**EXERCISE OBJECTIVE**
With the images removed, return every line below exactly as it reads.

+++ RECORDED DATA

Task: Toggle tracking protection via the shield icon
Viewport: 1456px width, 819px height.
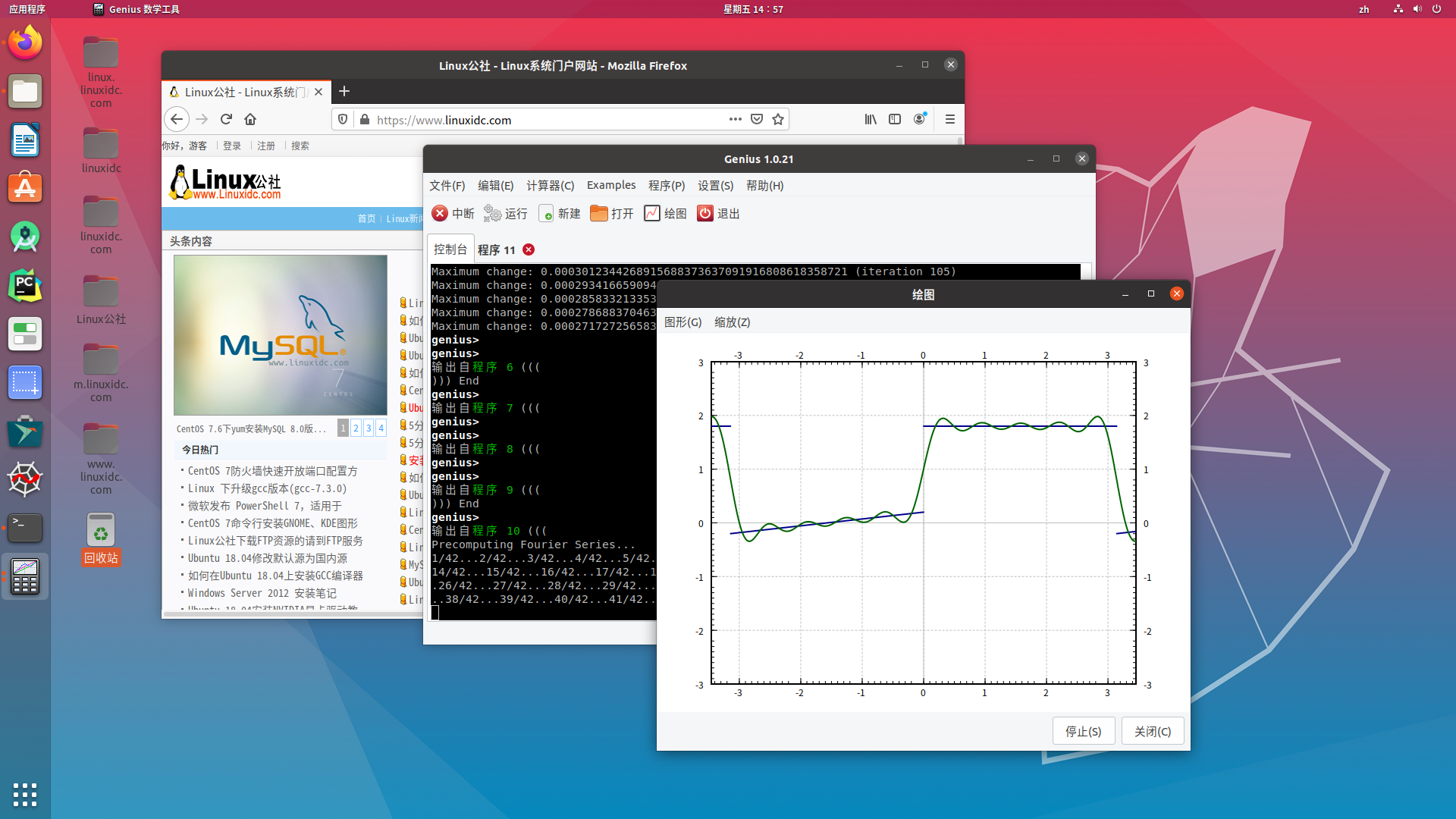Action: point(343,119)
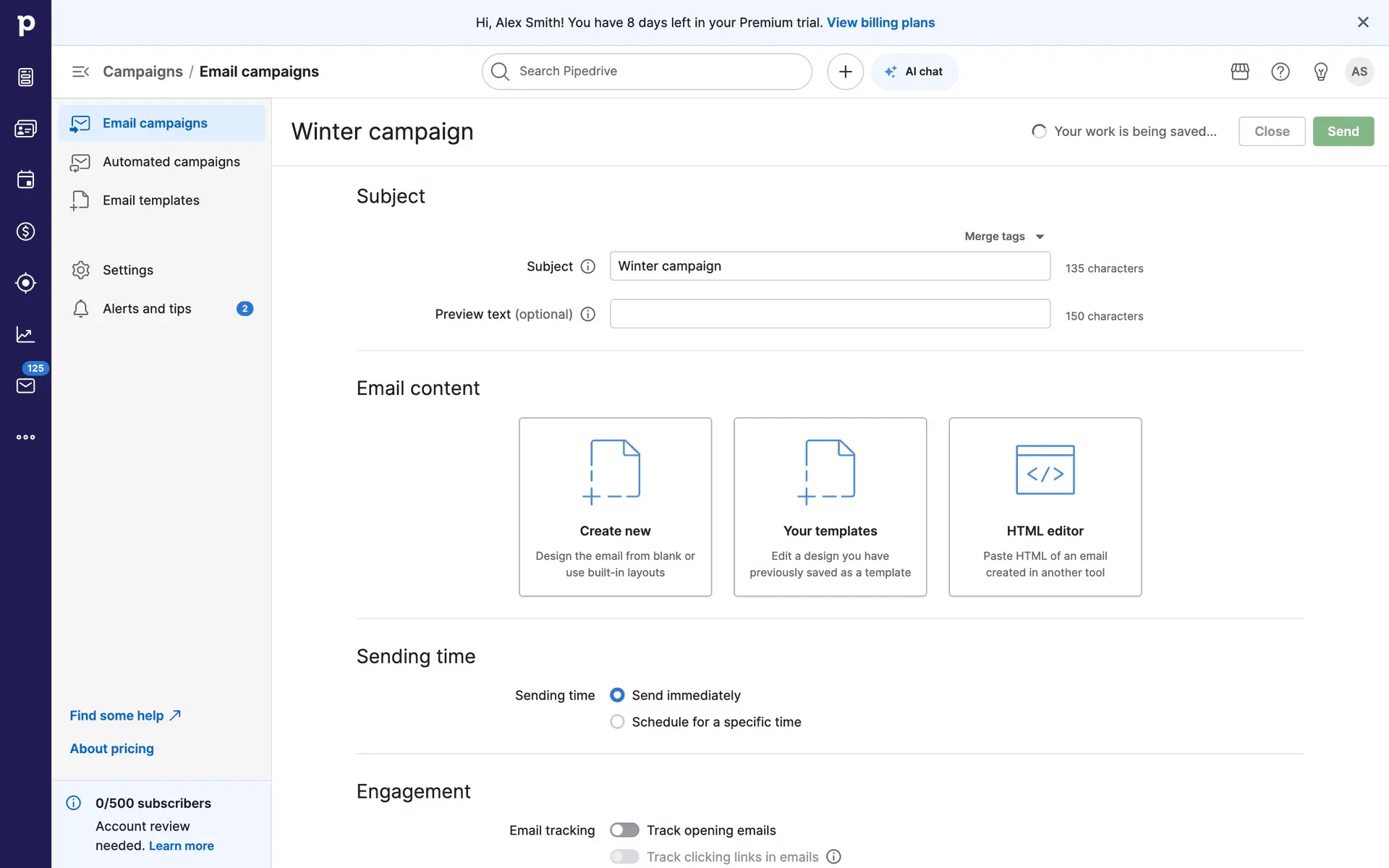The image size is (1389, 868).
Task: Click the quick add plus button
Action: tap(845, 72)
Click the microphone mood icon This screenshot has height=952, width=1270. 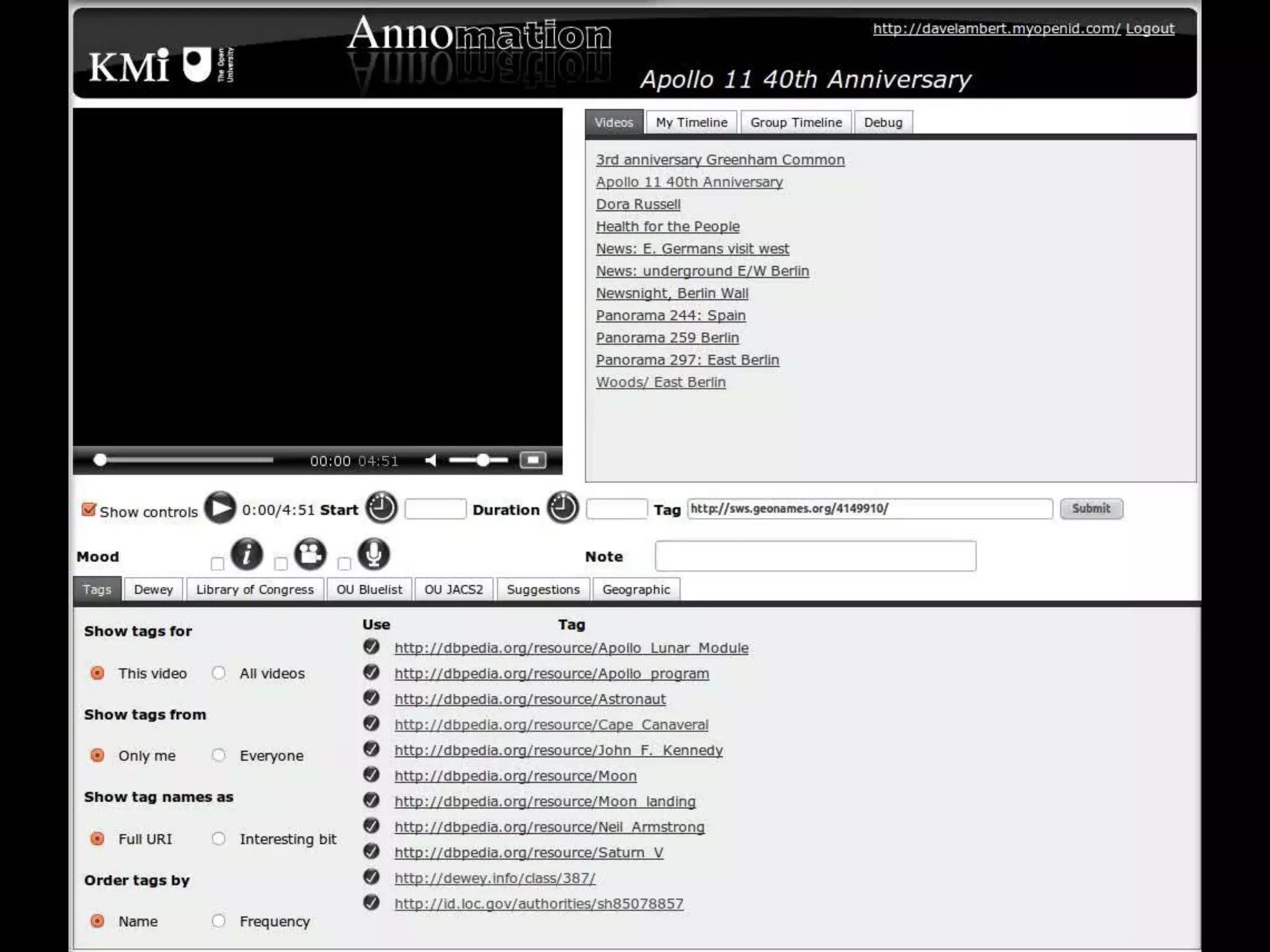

++++++

**SOLUTION BELOW**
Task: Toggle tracking protection via the shield icon
Viewport: 1456px width, 819px height.
Action: point(343,119)
The image size is (1389, 868).
Task: Click the quick add plus button
Action: tap(845, 72)
Click the microphone mood icon This screenshot has height=952, width=1270. 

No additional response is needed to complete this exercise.